→ **Task item**
Can you continue the case note below on insolvency under Section 95A of the Corporations Act from the point where it stops?

→ **Text**
A
recent decision of Palmer J the New South Wales Supreme Court
in Lewis & Anor v. Doran & Ors [2004] NSW SC608 considered
whether the definition of insolvency which now appears in Section
95A of the Corporations Act has changed the pre-existing law
arising out of cases such as Sandell v Porter (1966) 115
CLR 666. Section 95A is as follows:
95A(1) A person is solvent if, and only if, the person is
able to pay all the person's debts, as and when they fall due
and payable.
95A(2) A person who is not solvent is insolvent.
The case concerned a proceeding brought by the liquidator
of Doran Constructions Pty Ltd (In Liquidation) against various
entities, including the directors, for breaching fiduciary
and statutory duties to the company and entering into an uncommercial
transaction under Section 588FA of the Corporations Act. The
Court was asked to consider whether the company was insolvent
at the time the directors entered into the transaction in question
or whether the transaction caused the company to become insolvent.

→ **Dataset section**
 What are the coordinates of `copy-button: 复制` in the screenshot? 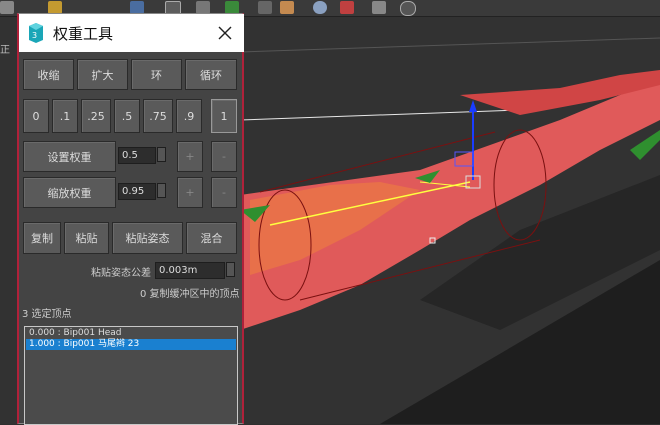 It's located at (42, 238).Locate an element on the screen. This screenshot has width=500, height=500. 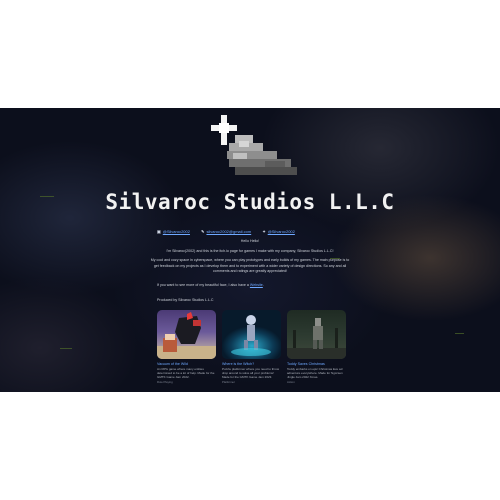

→ **Answer box**
In considering s95A of the Act, Palmer J discussed the decision
in Sandell v Porter in which the High Court held that a debtor's
ability to pay "from his own moneys", as required
by Section 95 of the Bankruptcy Act, included an ability to
raise money by sale, pledge or mortgage of his assets. That
decision being consistent with earlier authorities concerned
with definitions of insolvency which were dependent upon a
debtor's ability to pay "from his own moneys".
His Honour considered that the question of a company's solvency
may arise retrospectively or prospectively. For example, a
question may arise retrospectively where a liquidator is seeking
to recover an unfair preference or to set aside an insolvent
transaction so that the issue is solvency as at a date prior
to the winding up.
The question may arise prospectively where a company is sought
to be wound up in insolvency and the company's ability to pay
its debts must be determined not only by reference to debts
payable as at the date of the application for winding up, but
also by reference to the company's ability to pay its debts
which will be due for payment sometime in the near future.
Where the Court is considering retrospective insolvency, the
Court has the benefit of hindsight which makes the task of
assessing insolvency as at an alleged date less difficult.
Where there is a question of prospective insolvency, the Court's
task is more difficult, particularly in cases where a company
alleges that it will be able to pay its debts only because
it claims to have access to funds that a third party is said
to be willing to lend without security. In these cases, the
Court must speculate that the third party will lend the funds
as promised and not change its mind at some future time.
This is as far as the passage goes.